From: Yu Zhao <yuzhao@google.com>
To: Nadav Amit <nadav.amit@gmail.com>
Cc: Will Deacon <will@kernel.org>,
Laurent Dufour <ldufour@linux.vnet.ibm.com>,
Peter Zijlstra <peterz@infradead.org>,
Vinayak Menon <vinmenon@codeaurora.org>,
Linus Torvalds <torvalds@linux-foundation.org>,
Andy Lutomirski <luto@kernel.org>, Peter Xu <peterx@redhat.com>,
Andrea Arcangeli <aarcange@redhat.com>,
linux-mm <linux-mm@kvack.org>,
lkml <linux-kernel@vger.kernel.org>,
Pavel Emelyanov <xemul@openvz.org>,
Mike Kravetz <mike.kravetz@oracle.com>,
Mike Rapoport <rppt@linux.vnet.ibm.com>,
stable <stable@vger.kernel.org>, Minchan Kim <minchan@kernel.org>,
surenb@google.com, Mel Gorman <mgorman@suse.de>
Subject: Re: [PATCH] mm/userfaultfd: fix memory corruption due to writeprotect
Date: Sun, 17 Jan 2021 02:16:55 -0700 [thread overview]

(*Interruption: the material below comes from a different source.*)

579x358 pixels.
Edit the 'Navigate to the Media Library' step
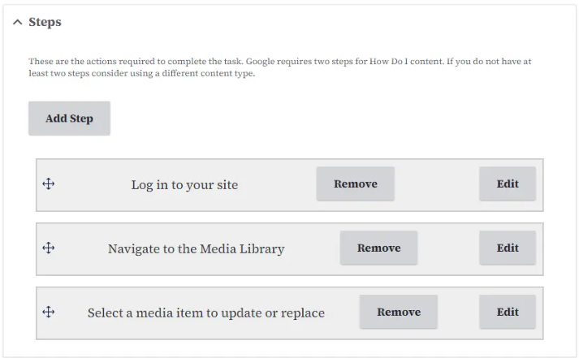[x=508, y=248]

Message-ID: <YAQAhyOFqEdjTRPJ@google.com> (raw)
In-Reply-To: <85DAADF4-2537-40BD-8580-A57C201FF5F3@gmail.com>
On Sat, Jan 16, 2021 at 11:32:22PM -0800, Nadav Amit wrote:
> > On Jan 16, 2021, at 8:41 PM, Yu Zhao <yuzhao@google.com> wrote:
> >
> > On Tue, Jan 12, 2021 at 09:43:38PM +0000, Will Deacon wrote:
> >> On Tue, Jan 12, 2021 at 12:38:34PM -0800, Nadav Amit wrote:
> >>>> On Jan 12, 2021, at 11:56 AM, Yu Zhao <yuzhao@google.com> wrote:
> >>>> On Tue, Jan 12, 2021 at 11:15:43AM -0800, Nadav Amit wrote:
> >>>>> I will send an RFC soon for per-table deferred TLB flushes tracking.

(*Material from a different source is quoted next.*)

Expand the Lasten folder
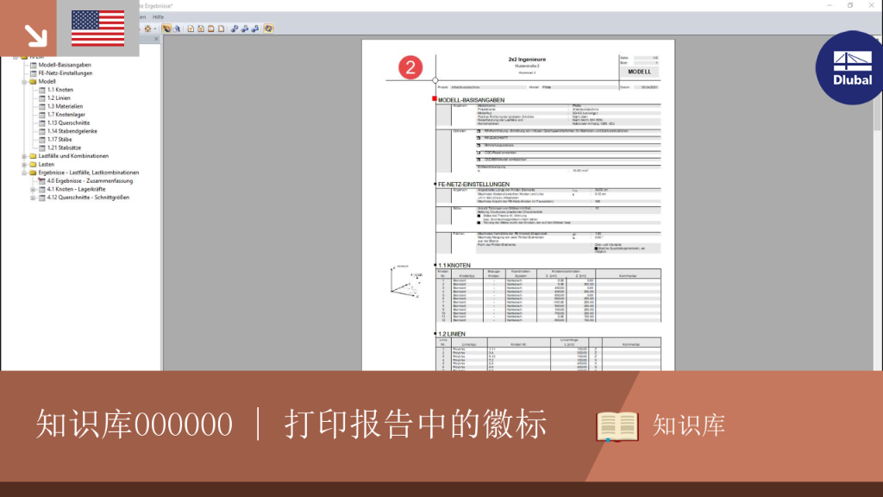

> >>>>> The basic idea is to save a generation in the page-struct that tracks
> >>>>> when deferred PTE change took place, and track whenever a TLB flush
> >>>>> completed. In addition, other users - such as mprotect - would use
> >>>>> the tlb_gather interface.
> >>>>>
> >>>>> Unfortunately, due to limited space in page-struct this would only
> >>>>> be possible for 64-bit (and my implementation is only for x86-64).
> >>>>
> >>>> I don't want to discourage you but I don't think this would end up
> >>>> well. PPC doesn't necessarily follow one-page-struct-per-table rule,
> >>>> and I've run into problems with this before while trying to do
> >>>> something similar.
> >>>
> >>> Discourage, discourage. Better now than later.
> >>>
> >>> It will be relatively easy to extend the scheme to be per-VMA instead of
> >>> per-table for architectures that prefer it this way. It does require
> >>> TLB-generation tracking though, which Andy only implemented for x86, so I
> >>> will focus on x86-64 right now.
> >>
> >> Can you remind me of what we're missing on arm64 in this area, please? I'm
> >> happy to help get this up and running once you have something I can build
> >> on.
> >
> > I noticed arm/arm64 don't support ARCH_WANT_BATCHED_UNMAP_TLB_FLUSH.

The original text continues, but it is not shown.